The tension between AI’s promise and the current state of data readiness also reveals a significant opportunity. Rather than viewing poor data as a deal‑breaker, forward‑thinking firms can treat AI as a catalyst for data improvement initiatives. By deploying models that identify anomalies, suggest deduplication rules, or flag stale master data, organizations can begin to remediate their information assets while simultaneously building confidence in AI outputs. This dual‑track approach not only addresses the immediate need for trustworthy reporting but also lays the groundwork for broader analytics and decision‑making applications across the enterprise, turning a potential weakness into a strategic advantage.
Looking at the wider market, the rush to embed AI in financial processes is occurring alongside heightened regulatory attention to model risk, data governance, and internal controls. Standard‑setters are beginning to issue guidance on how firms should validate AI‑driven estimates, disclose the use of machine‑learning in disclosures, and maintain auditability. Companies that proactively align their AI initiatives with these emerging expectations will not only reduce the likelihood of costly restatements but also position themselves as trusted adopters in the eyes of investors and auditors. In this environment, governance is not a bureaucratic overhead; it is a competitive differentiator that signals reliability and foresight.
For leaders seeking to move forward safely, a pragmatic roadmap begins with a clear inventory of data sources feeding any AI model, accompanied by lineage documentation that shows how each element is transformed. Next, establish robust approval workflows that require human sign‑off at key stages—particularly before any AI‑generated information reaches external audiences. Implement continuous monitoring of model performance, data drift, and output anomalies, treating these metrics as essential control indicators. Finally, invest in training that equips finance teams to understand both the strengths and limitations of the AI tools they use, fostering a healthy skepticism that complements technological enthusiasm.
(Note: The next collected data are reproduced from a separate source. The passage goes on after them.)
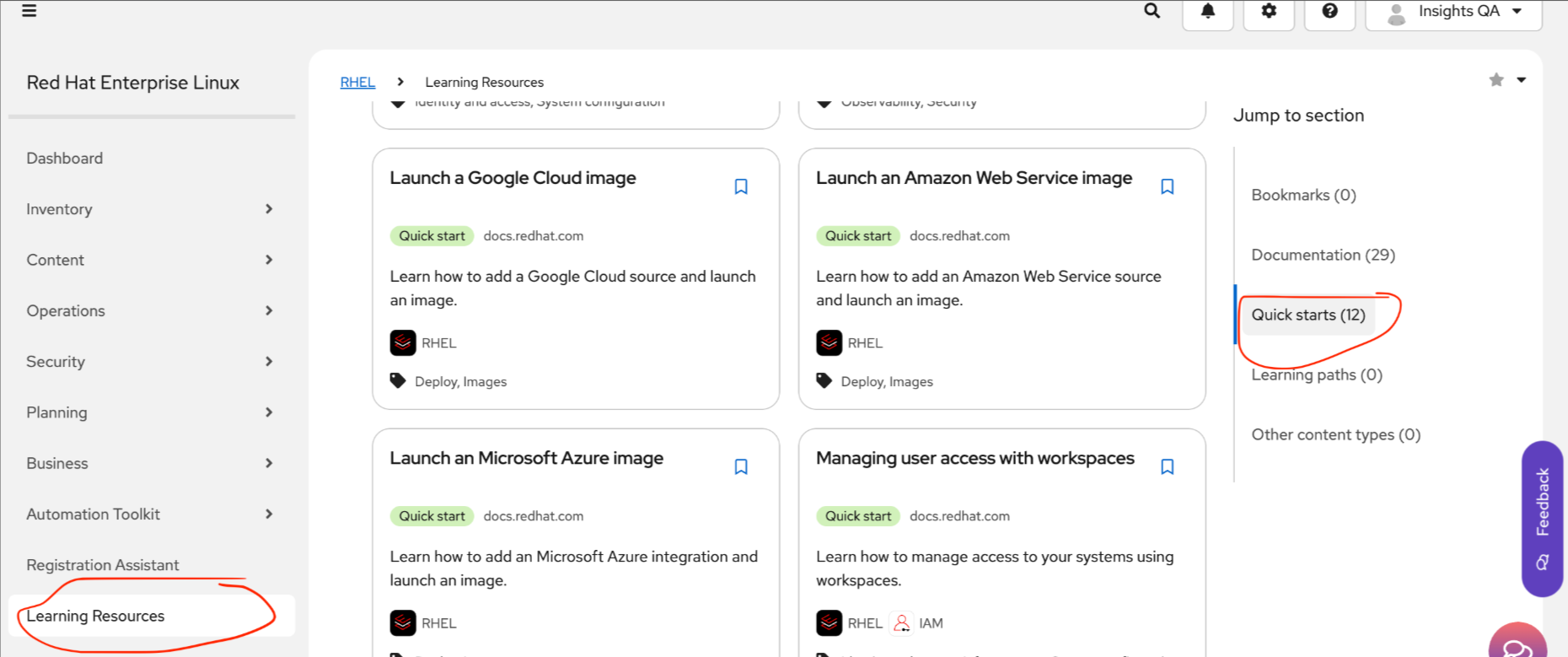Screen dimensions: 1568x657
Task: Follow the RHEL breadcrumb link
Action: (x=357, y=82)
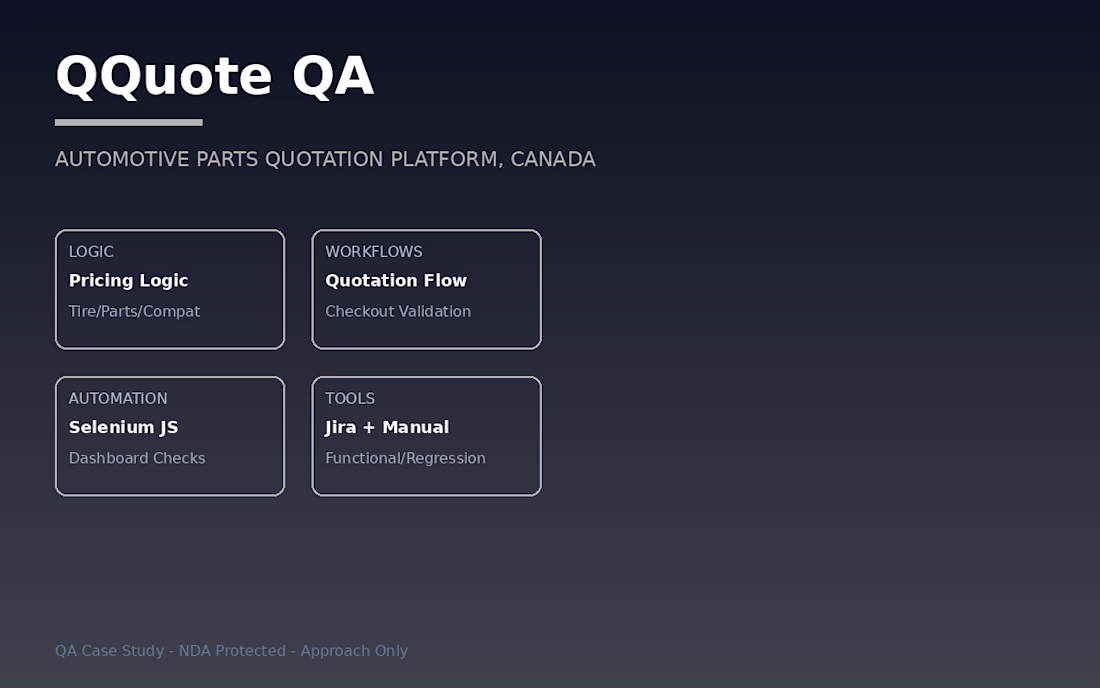Select the Functional/Regression description text
Screen dimensions: 1100x688
(405, 459)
Actionable advice for executives: start with a narrowly defined pilot, such as automating the preparation of a routine schedule or footnote, and apply the full suite of existing controls to that process. Measure not only time savings but also the effectiveness of traceability, approval completion, and error detection. Use the pilot’s findings to refine data quality initiatives, adjust model parameters, and update control documentation before scaling to more complex disclosures. Maintain a standing cross‑functional team—comprising finance, IT, internal audit, and risk management—to review AI performance quarterly and ensure that governance evolves alongside the technology. By treating AI as a powerful tool that must operate within, not outside, the control framework, organizations can reap its benefits while preserving the credibility that stakeholders rely on.